WRITTEN INSTRUCTION 1: Could you write out the Hudi connector documentation from "To use the Hudi" up to and including "to the HMS."?
WRITTEN INSTRUCTION 2: What comes next in the Hudi connector documentation? Continue it from its final line.

DOCUMENT TEXT:
-------

Hudi connector#

The Hudi connector enables querying Hudi tables.

Requirements#

To use the Hudi connector, you need:

  • Network access from the Trino coordinator and workers to the Hudi storage.

  • Access to the Hive metastore service (HMS).

  • Network access from the Trino coordinator to the HMS.

Configuration#

The connector requires a Hive metastore for table metadata and supports the same metastore configuration properties as the Hive connector. At a minimum, hive.metastore.uri must be configured. The connector recognizes Hudi tables synced to the metastore by the Hudi sync tool.

To create a catalog that uses the Hudi connector, create a catalog properties file etc/catalog/example.properties that references the hudi connector. Update the hive.metastore.uri with the URI of your Hive metastore Thrift service:

connector.name=hudi
hive.metastore.uri=thrift://example.net:9083

Additionally, following configuration properties can be set depending on the use-case.

Hudi configuration properties#

Property name

Description

Default

hudi.metadata-enabled

Fetch the list of file names and sizes from metadata rather than storage.

false

hudi.columns-to-hide

List of column names that are hidden from the query output. It can be used to hide Hudi meta fields. By default, no fields are hidden.

-------

LISTED RECORDS:
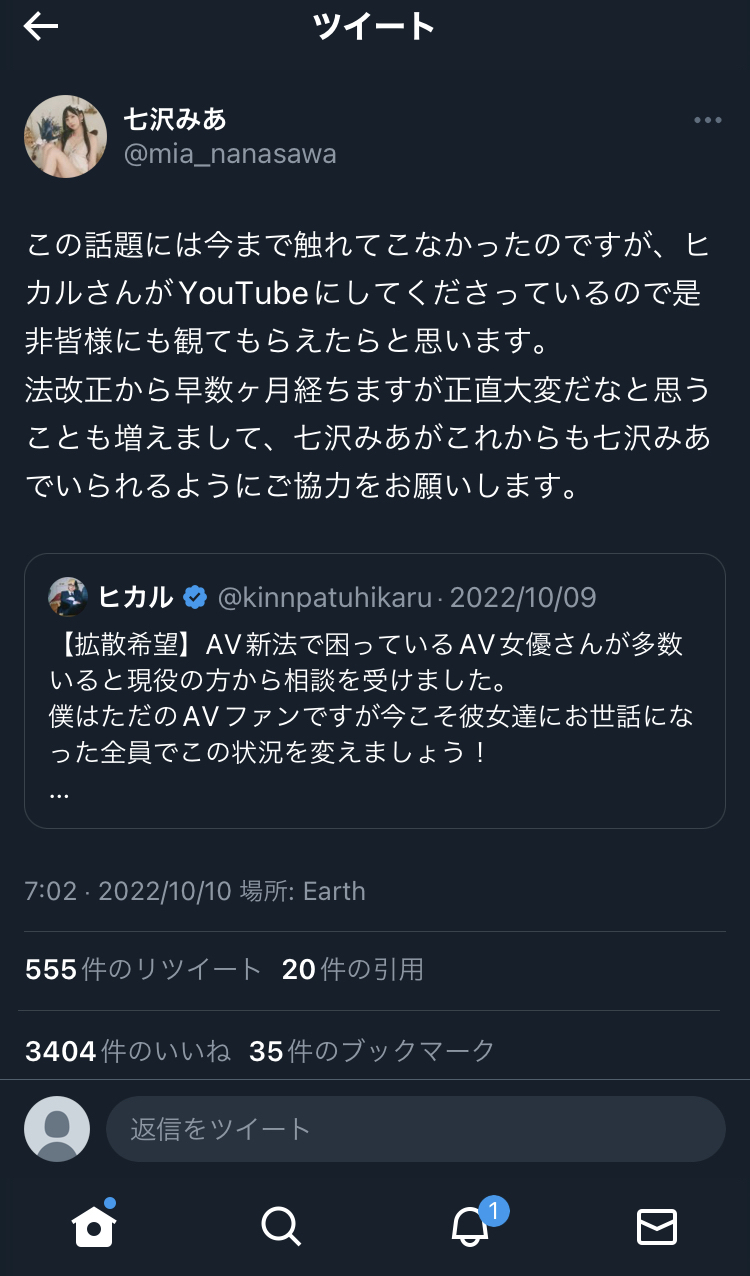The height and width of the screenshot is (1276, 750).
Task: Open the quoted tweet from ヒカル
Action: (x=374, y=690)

-------

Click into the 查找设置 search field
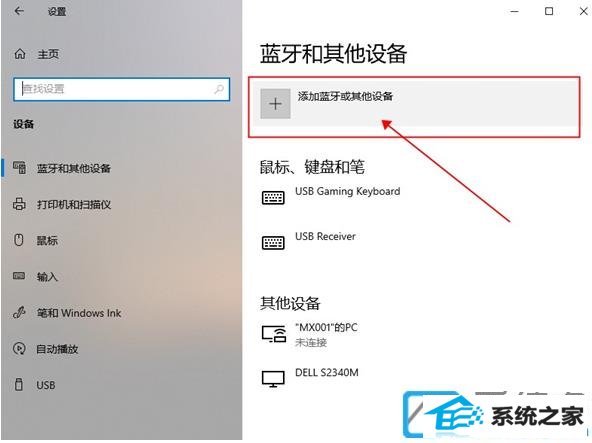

-------

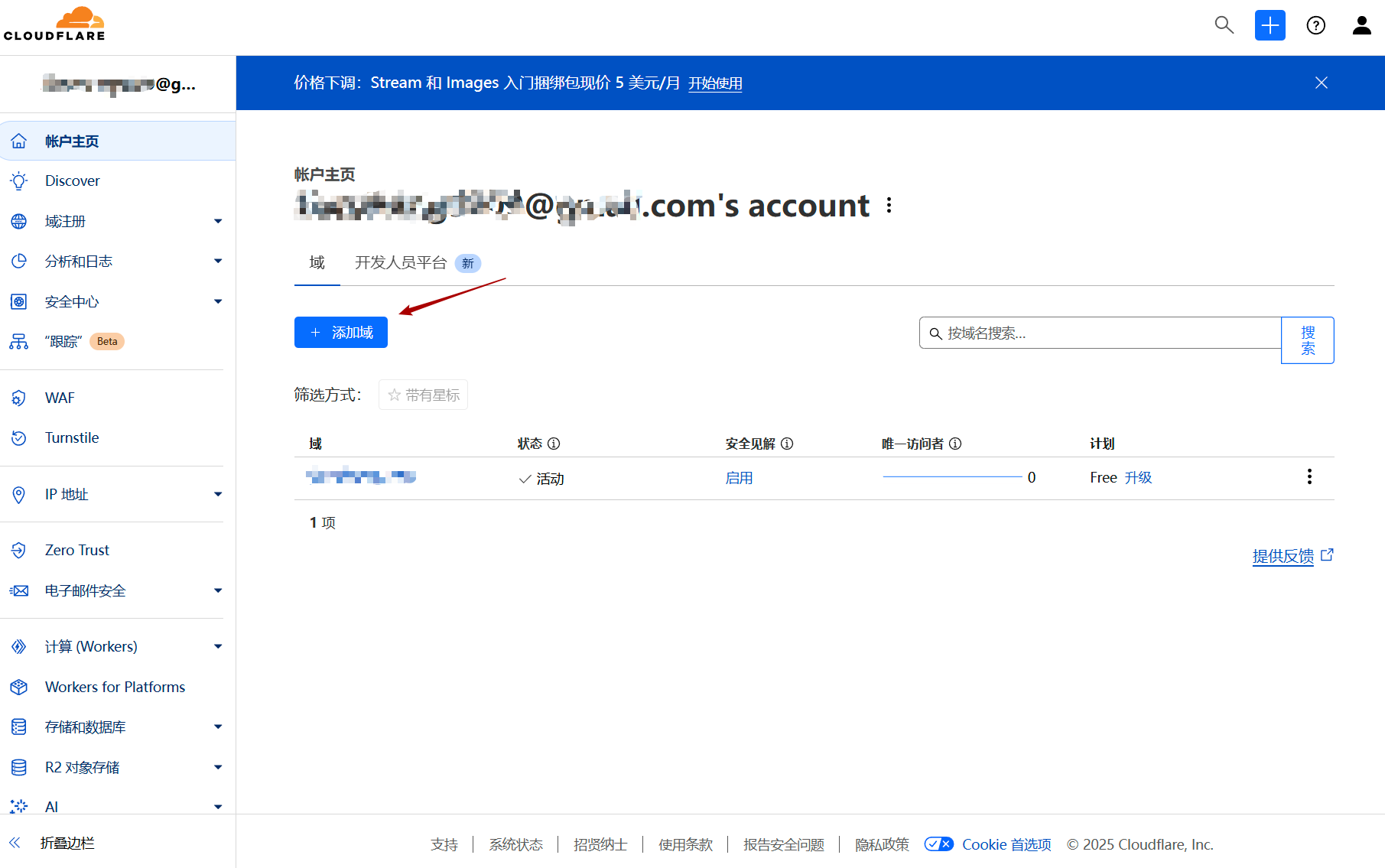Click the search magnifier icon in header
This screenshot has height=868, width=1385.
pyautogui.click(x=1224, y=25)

-------

EXPECTED ANSWER 1:
To use the Hudi connector, you need:

  • Network access from the Trino coordinator and workers to the Hudi storage.

  • Access to the Hive metastore service (HMS).

  • Network access from the Trino coordinator to the HMS.

EXPECTED ANSWER 2:
hudi.parquet.use-column-names

Access Parquet columns using names from the file. If disabled, then columns are accessed using the index. Only applicable to Parquet file format.

true

parquet.optimized-reader.enabled

Whether batched column readers should be used when reading Parquet files for improved performance. Set this property to false to disable the optimized parquet reader by default. The equivalent catalog session property is parquet_optimized_reader_enabled.

true

parquet.optimized-nested-reader.enabled

Whether batched column readers should be used when reading ARRAY, MAP and ROW types from Parquet files for improved performance. Set this property to false to disable the optimized parquet reader by default for structural data types. The equivalent catalog session property is parquet_optimized_nested_reader_enabled.

true

hudi.min-partition-batch-size

Minimum number of partitions returned in a single batch.

10

hudi.max-partition-batch-size

Maximum number of partitions returned in a single batch.

100

hudi.size-based-split-weights-enabled

Unlike uniform splitting, size-based splitting ensures that each batch of splits has enough data to process. By default, it is enabled to improve performance.

true

hudi.standard-split-weight-size

The split size corresponding to the standard weight (1.0) when size-based split weights are enabled.

128MB

hudi.minimum-assigned-split-weight

Minimum weight that a split can be assigned when size-based split weights are enabled.

0.05

hudi.max-splits-per-second

Rate at which splits are queued for processing. The queue is throttled if this rate limit is breached.

Integer.MAX_VALUE

hudi.max-outstanding-splits

Maximum outstanding splits in a batch enqueued for processing.

1000

Supported file types#

The connector supports Parquet file type.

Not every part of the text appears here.